(What to produce):
Copy out each line of the listing below in which the string "field" appears.
━━ Listing ━━
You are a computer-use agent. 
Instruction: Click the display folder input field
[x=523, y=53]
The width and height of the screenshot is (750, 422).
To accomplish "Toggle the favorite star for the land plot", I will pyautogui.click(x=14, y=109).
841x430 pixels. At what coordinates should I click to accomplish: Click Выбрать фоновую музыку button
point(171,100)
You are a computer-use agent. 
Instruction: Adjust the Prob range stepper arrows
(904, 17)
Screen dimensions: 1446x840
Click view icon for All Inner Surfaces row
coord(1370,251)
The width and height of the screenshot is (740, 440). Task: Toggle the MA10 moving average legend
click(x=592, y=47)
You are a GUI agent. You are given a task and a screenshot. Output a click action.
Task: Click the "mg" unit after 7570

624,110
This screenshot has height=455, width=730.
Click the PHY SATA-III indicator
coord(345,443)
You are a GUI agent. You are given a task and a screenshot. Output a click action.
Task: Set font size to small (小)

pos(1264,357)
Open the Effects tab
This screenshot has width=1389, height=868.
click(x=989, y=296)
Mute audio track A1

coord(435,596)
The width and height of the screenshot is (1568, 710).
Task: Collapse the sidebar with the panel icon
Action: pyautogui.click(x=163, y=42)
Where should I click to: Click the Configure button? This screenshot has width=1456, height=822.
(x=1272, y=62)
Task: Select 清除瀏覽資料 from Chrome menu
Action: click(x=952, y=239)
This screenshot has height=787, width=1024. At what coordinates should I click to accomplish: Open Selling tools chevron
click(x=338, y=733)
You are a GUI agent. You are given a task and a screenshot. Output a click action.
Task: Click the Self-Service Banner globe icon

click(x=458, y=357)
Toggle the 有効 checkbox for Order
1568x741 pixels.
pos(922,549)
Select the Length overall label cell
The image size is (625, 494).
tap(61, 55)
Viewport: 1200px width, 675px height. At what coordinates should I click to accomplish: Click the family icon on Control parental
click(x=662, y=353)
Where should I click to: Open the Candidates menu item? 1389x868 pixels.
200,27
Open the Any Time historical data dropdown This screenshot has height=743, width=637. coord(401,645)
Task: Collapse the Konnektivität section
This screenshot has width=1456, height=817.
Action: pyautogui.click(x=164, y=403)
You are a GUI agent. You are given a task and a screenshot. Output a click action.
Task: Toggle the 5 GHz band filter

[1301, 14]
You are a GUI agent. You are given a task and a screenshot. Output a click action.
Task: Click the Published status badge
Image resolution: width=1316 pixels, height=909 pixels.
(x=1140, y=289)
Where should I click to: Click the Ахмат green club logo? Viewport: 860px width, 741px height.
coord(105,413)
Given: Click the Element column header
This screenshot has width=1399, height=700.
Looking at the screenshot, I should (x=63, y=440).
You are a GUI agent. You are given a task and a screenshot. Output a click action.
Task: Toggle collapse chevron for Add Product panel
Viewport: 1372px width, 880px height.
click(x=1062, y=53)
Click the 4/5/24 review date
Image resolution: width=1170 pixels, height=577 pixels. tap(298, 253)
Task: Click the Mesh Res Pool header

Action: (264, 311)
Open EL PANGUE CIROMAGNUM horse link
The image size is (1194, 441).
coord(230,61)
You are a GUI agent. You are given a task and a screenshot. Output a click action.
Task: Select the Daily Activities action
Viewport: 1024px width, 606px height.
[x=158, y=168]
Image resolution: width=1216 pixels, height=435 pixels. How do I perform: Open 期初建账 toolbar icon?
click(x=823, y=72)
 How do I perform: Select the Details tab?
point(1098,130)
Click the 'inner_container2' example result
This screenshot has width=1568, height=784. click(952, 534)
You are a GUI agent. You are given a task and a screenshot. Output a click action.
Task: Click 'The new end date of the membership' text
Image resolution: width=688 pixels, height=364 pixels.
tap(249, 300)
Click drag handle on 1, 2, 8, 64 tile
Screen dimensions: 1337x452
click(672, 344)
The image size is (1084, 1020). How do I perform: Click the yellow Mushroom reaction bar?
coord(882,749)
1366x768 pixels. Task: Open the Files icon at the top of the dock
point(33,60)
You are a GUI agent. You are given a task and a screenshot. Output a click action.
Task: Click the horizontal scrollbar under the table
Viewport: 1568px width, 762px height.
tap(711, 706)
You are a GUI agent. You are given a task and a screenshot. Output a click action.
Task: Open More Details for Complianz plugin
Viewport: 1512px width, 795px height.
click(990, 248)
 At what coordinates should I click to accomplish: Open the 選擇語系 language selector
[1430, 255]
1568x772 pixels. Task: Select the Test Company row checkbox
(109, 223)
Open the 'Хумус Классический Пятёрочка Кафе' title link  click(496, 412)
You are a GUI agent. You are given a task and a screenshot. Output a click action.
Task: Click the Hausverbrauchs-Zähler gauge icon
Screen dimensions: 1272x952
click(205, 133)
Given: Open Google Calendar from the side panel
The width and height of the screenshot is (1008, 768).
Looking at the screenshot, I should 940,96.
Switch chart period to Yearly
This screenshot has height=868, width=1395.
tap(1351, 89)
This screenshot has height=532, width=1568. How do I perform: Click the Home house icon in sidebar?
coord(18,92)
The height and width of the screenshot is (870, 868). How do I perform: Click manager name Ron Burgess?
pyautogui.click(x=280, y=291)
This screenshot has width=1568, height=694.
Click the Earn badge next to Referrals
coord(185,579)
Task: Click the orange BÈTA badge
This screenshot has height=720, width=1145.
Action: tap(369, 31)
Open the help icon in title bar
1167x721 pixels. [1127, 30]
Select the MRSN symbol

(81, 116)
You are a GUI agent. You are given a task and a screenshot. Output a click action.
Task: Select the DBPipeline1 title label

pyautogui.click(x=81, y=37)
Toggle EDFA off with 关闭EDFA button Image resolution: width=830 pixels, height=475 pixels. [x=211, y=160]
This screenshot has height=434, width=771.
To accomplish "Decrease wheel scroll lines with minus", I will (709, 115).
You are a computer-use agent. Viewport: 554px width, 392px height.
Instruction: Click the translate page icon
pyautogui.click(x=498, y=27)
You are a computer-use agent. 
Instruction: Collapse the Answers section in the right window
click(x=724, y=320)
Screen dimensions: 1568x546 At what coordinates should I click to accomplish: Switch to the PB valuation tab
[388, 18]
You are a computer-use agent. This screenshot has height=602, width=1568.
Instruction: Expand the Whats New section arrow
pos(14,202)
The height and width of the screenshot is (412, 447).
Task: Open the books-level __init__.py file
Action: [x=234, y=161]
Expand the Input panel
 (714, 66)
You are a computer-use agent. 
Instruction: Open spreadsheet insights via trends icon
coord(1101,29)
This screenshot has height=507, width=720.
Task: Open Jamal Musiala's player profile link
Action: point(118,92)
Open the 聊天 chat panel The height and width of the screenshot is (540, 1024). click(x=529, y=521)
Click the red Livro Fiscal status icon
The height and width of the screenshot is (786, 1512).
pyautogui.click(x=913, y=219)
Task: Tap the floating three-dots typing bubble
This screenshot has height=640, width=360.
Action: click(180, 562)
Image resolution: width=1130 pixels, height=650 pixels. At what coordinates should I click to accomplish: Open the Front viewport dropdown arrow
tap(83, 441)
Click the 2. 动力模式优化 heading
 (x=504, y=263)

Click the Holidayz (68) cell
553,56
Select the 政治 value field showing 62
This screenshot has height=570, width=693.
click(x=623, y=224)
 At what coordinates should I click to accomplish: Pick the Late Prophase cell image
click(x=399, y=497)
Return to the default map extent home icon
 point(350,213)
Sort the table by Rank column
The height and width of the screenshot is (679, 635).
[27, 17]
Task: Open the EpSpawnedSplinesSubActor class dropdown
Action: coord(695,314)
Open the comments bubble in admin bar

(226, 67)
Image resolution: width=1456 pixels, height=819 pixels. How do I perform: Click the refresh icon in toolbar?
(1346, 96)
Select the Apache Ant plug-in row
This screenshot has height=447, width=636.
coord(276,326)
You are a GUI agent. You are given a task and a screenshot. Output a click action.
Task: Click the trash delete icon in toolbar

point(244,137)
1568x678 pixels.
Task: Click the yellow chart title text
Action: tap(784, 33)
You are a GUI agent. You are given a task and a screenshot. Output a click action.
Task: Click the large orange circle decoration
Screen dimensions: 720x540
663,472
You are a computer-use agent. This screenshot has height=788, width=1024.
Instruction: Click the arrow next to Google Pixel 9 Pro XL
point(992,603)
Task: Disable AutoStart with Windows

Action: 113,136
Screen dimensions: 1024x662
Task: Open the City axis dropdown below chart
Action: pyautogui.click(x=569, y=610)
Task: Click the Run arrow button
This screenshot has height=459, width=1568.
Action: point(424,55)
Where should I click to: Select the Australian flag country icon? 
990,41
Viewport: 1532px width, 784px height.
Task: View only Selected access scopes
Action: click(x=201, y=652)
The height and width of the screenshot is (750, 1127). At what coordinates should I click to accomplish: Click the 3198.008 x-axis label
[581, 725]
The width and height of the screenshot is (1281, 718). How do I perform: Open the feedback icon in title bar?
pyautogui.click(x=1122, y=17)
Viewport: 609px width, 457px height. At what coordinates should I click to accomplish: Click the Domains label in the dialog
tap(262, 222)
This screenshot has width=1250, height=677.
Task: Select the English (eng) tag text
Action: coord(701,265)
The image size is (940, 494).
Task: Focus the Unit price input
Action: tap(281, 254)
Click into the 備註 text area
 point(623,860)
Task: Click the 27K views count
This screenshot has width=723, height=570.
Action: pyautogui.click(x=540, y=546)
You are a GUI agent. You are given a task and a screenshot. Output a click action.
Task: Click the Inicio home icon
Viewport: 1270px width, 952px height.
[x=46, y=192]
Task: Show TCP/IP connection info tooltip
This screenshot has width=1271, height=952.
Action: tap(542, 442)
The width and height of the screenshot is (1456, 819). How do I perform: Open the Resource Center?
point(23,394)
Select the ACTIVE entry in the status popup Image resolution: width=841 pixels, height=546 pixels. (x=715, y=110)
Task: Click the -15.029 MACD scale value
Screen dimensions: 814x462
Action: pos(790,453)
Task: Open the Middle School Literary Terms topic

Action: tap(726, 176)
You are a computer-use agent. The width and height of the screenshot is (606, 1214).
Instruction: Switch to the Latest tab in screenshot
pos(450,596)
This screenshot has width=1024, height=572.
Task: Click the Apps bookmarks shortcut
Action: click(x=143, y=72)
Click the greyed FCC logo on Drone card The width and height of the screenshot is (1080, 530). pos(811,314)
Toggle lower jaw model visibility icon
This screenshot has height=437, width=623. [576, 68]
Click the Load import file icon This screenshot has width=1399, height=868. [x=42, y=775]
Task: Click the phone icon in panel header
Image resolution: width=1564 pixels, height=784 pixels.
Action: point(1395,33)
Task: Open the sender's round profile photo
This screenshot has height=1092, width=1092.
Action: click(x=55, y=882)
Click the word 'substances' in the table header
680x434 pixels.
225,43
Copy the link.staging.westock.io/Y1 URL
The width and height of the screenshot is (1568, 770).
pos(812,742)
━━━
(Solution for this problem):
Instruction: Click the display folder input field
Select the 政治 value field showing 62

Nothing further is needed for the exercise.